__Your instructions__
From the line containing "Screen dimensions: 763x706" to the last line of the listing, both included, copy every line exactly and drop the pictures.

__Source records__

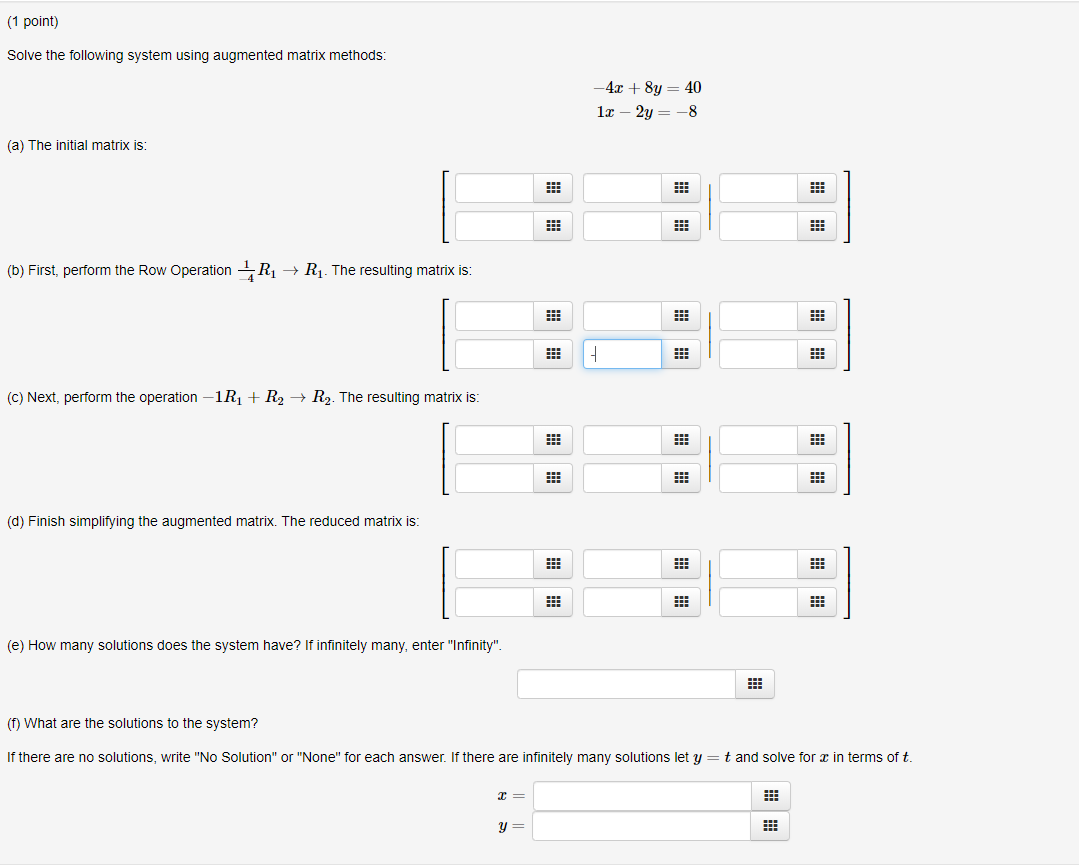Open the equation editor for part (b) matrix top-left entry

552,316
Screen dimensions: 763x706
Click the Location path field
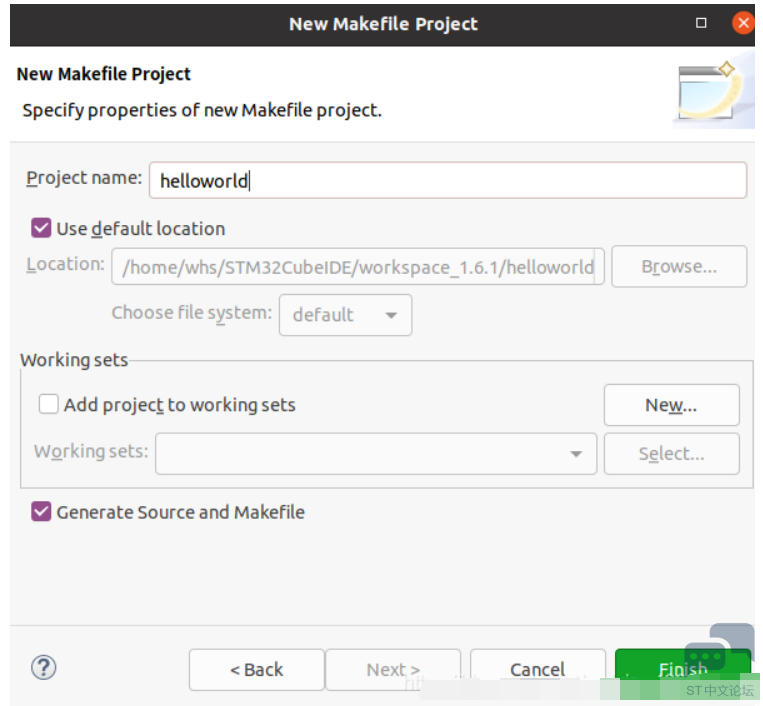357,267
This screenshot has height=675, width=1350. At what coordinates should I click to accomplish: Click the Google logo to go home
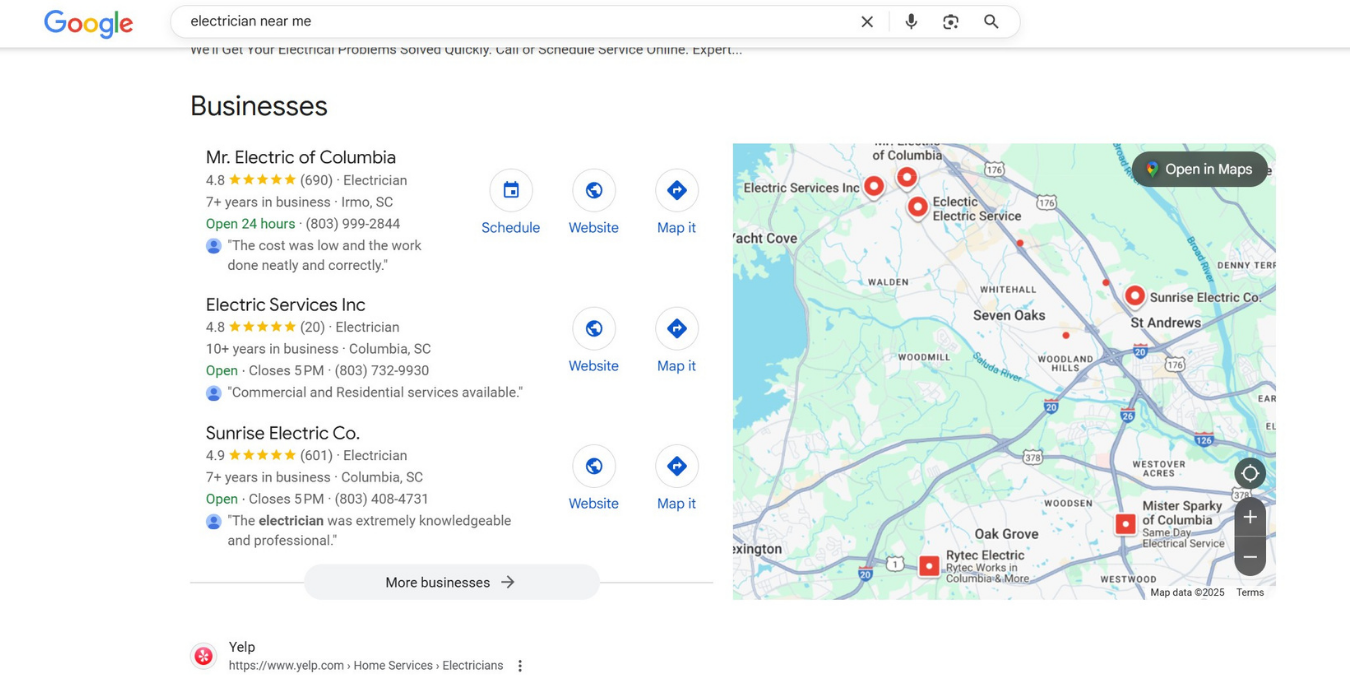[x=88, y=24]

__Answer box__
Screen dimensions: 763x706
Click the Location path field
357,267
This screenshot has height=675, width=1350. At what coordinates should I click to accomplish: Click the Google logo to go home
[x=88, y=24]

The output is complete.